After an awful bedrest pregnancy (fueled by pepperoni and ice-cream), I hit 205 pounds. With atrophied muscles and newborn twins, I was simply too tired to even think about going to the gym.  For the first time in my life, I had to really consider what I was eating. It started with a somewhat naive question, asked of my local Starbucks barista, and that one question would change my life forever. I went on to discover the science of nutrition, the impact of a calorie, and quickly lost all of the baby weight. From there, I added weight lifting and plyometrics (body weight exercises), HIIT cardio instead of steady-state cardio, and some intermittent fasting, too. All of this re-training and re-educating myself led me to a lean and mean 125 pounds — 20 pounds LOWER than my pre-baby weight. I stayed there for years, maintaining without “dieting” and eating clean 75% of the time. Even after moving to Europe and devouring entire jars of Nutella, melt-in-your-mouth white bread and amazing Swiss chocolate for a year straight, I had finally found a healthy balance of clean eating and effective exercise. Thanks to the science of calorie counting, I no longer look at food as a way to soothe my emotions but rather, as fuel for my body. It’s just numbers when you really break it down.

How I Train Now

In 2010, I started kettlebell training and never looked back! Kettlebell is an intense cardio workout but without all the boring repetition (which some people love, but I just can’t handle!) and builds long and lean musculature. I have even more muscle on me now, my arms are finally well defined for the first time in my life, and thanks to my already low body fat percentage, a defined six-pack appeared not long after starting out.

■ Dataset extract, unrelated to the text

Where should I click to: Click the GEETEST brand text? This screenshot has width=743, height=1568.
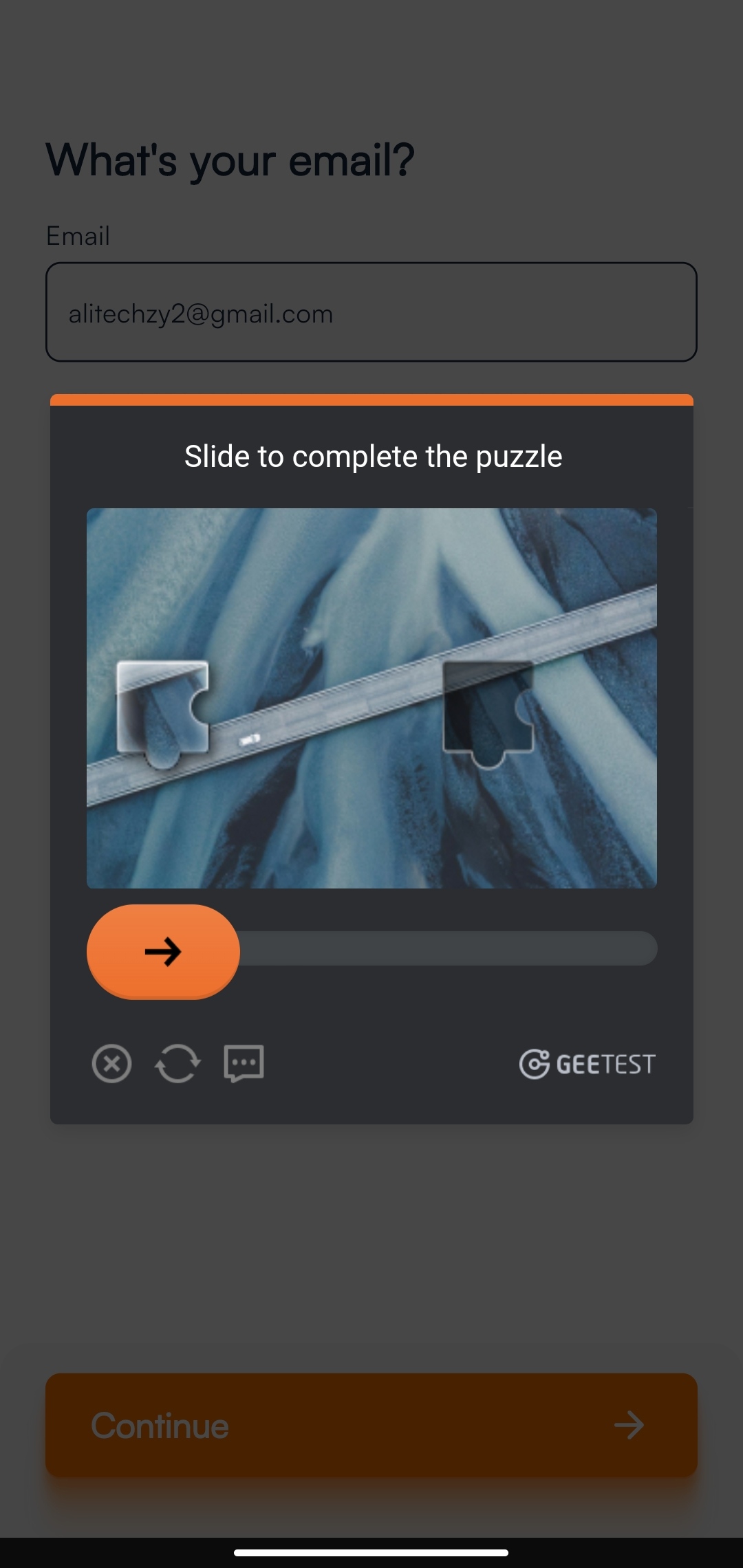[605, 1065]
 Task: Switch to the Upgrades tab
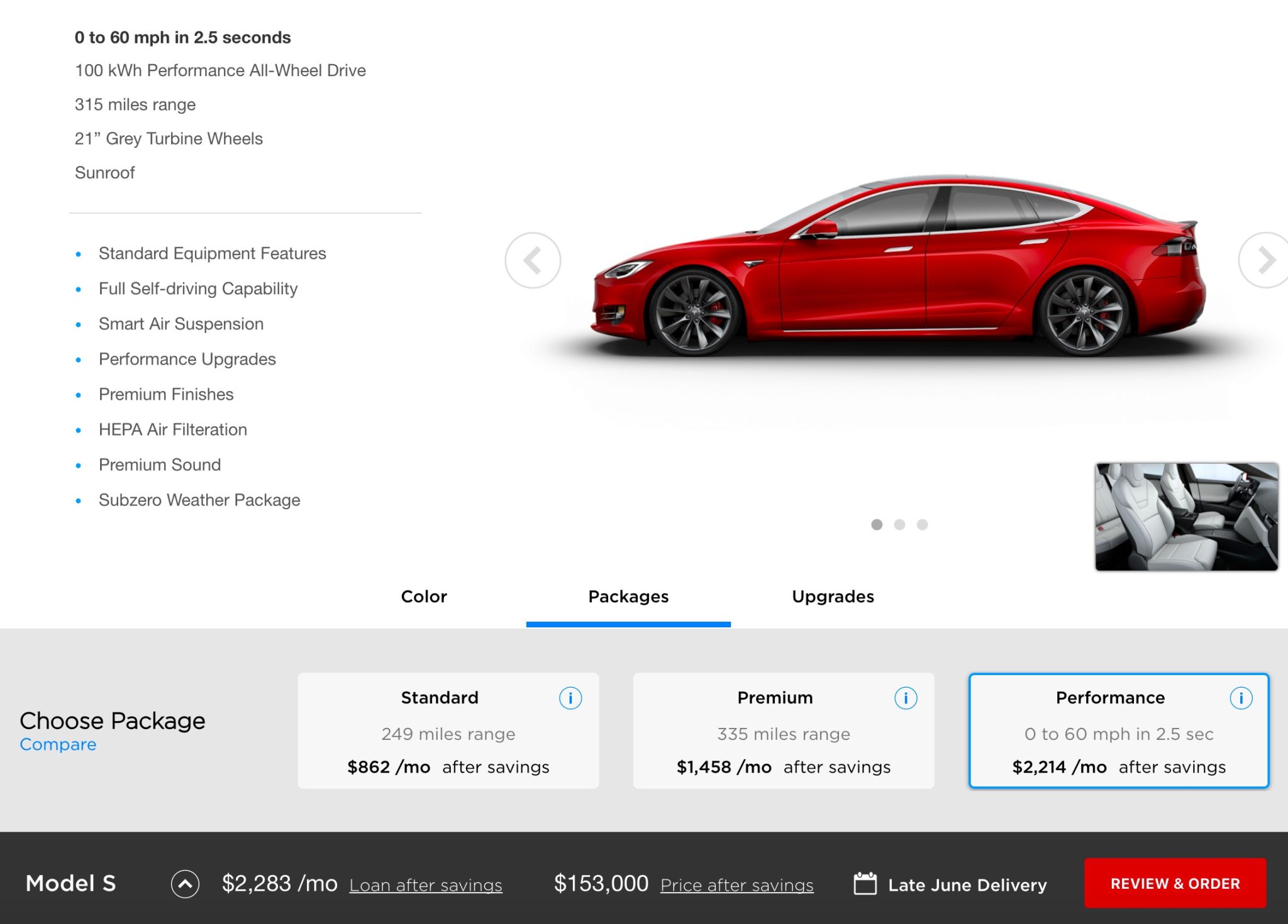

When not writing, I’m often found homeschooling my boys, snatching some kettlebells, crashing a knitting group so I can add three more rows to my perpetually-unfinished fingerless gloves (even without fingers, I still can’t complete those stupid things!), knocking out a set of 40 military-style push-ups just because, cooking delicious and healthy meals for my family, or brewing crazy dreams with my amazing husband.